The Llama 4 herd

Release, links, and model lineup

  • Initial confusion over whether this was a leak due to 404s; clarified by official blog and docs on ai.meta.com / llama.com.
  • Three main models discussed:
    • Scout: 17B active, 109B total MoE, 10M context, single-H100 capable (with quantization).
    • Maverick: 17B active, 400B total MoE, 1M context, multi-GPU / DGX-scale.
    • Behemoth (teacher, not released): ~288B active, ~2T total parameters, still training; used for distillation.

Context window, architecture, and RAG

  • 10M-token context in Scout draws heavy interest; people debate whether useful recall extends beyond a fraction of that.
  • Meta’s “iRoPE” and mixed RoPE/NoPE positional encodings are cited as the main trick; some relate it to prior long-context methods.
  • Several commenters suspect real performance will degrade with distance, call for better long-context benchmarks than “needle-in-a-haystack.”
  • Many argue RAG remains needed: for cost, latency, grounding, and because 10M tokens still can’t cover large or evolving corpora (e.g. Wikipedia, big repos).

MoE design, hardware, and self‑hosting

  • Repeated clarification: 17B “active” ≠ 17B model; total size (109B / 400B) determines RAM/VRAM needs.
  • MoE experts are per-layer, router-driven subnetworks, not human-understandable topic specialists; routing is mainly optimized for load and performance.
  • Tradeoff: dense-level quality at lower per-token compute, but large total parameter footprint makes local inference hard without 64–512GB-class machines or multi-GPU rigs.
  • Long discussions on:
    • Quantization materially reducing memory.
    • Apple Silicon (M3/M4, Mac Studio) vs 4090/5090 vs AMD APUs and Tenstorrent for home inference.
    • Prompt prefill vs generation bottlenecks for huge contexts.

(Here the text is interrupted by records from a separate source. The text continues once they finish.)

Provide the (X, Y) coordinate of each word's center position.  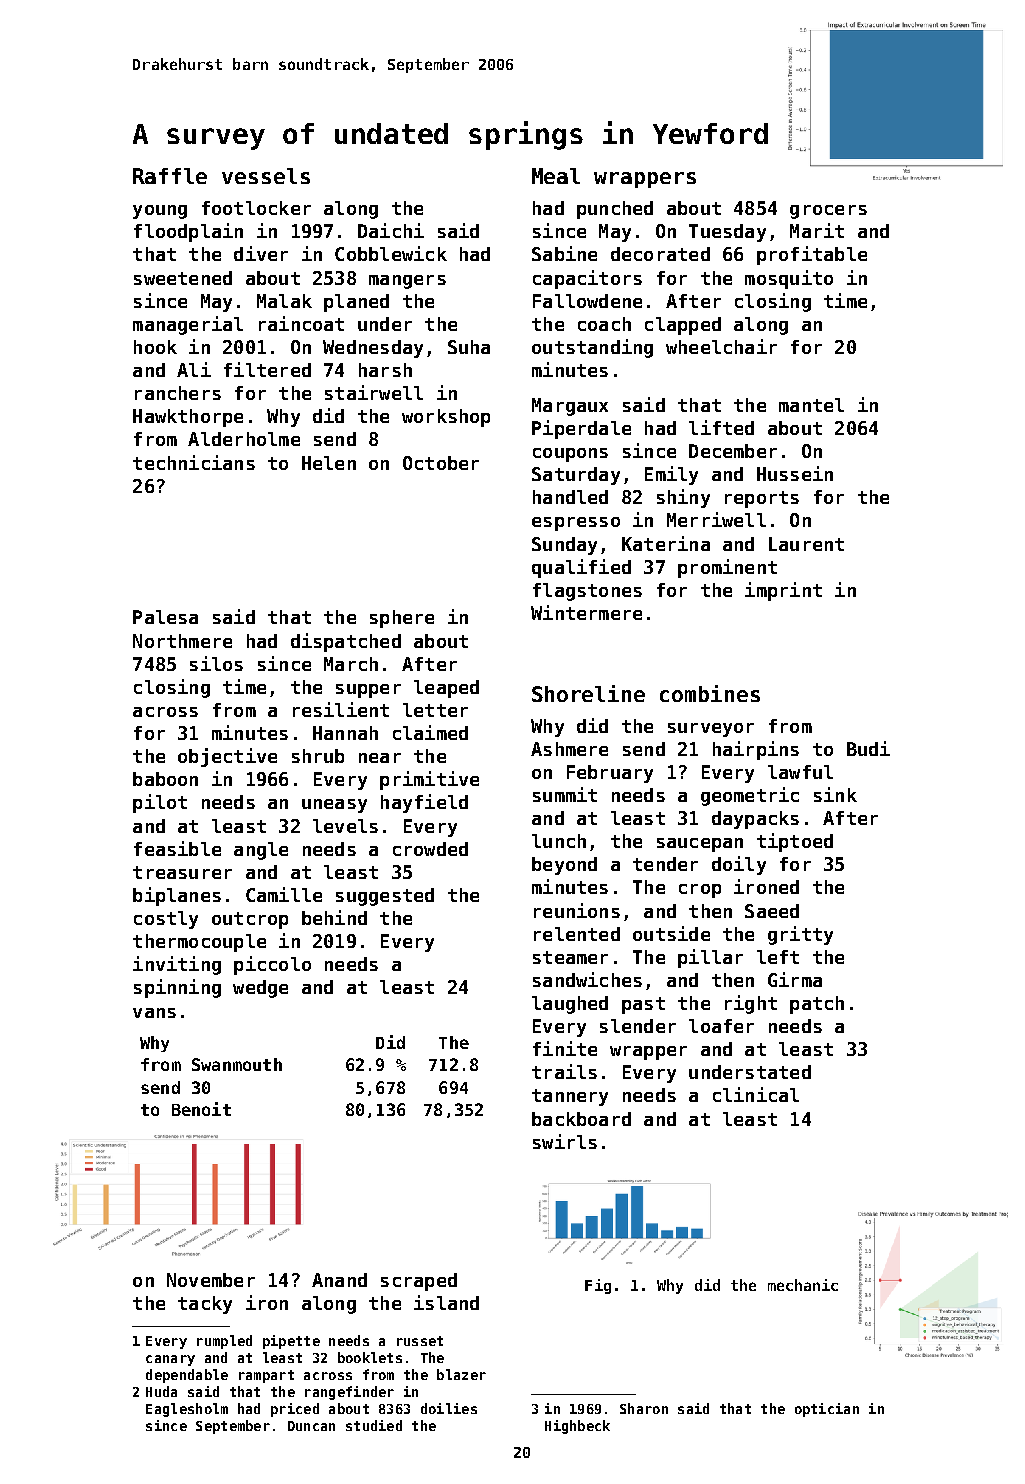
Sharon (644, 1408)
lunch (559, 841)
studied (374, 1425)
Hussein (795, 473)
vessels (266, 176)
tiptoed (795, 842)
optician (827, 1410)
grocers (828, 212)
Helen (329, 463)
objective (227, 757)
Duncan (311, 1426)
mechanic (803, 1285)
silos (216, 663)
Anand (339, 1280)
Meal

System prompt, alignment, and politics

  • Suggested prompt explicitly discourages moral lecturing, “it’s important to…”-style language, and political refusals; encourages chit-chat, venting, and even rude output if requested.
  • Some praise this as less “neutered” than prior LLMs; others worry it downplays helpfulness, critical thinking, and safety.
  • Large subthread on whether prior models were “left-leaning,” whether Meta is “debiasing” or adding a different bias, and whether “truth” vs “bias” is even a coherent distinction.
  • Early testing suggests:
    • Looser NSFW and insult behavior but still some guardrails, especially on sensitive classification (e.g. inferring politics from images).
    • Political and social responses remain constrained without heavy prompt engineering.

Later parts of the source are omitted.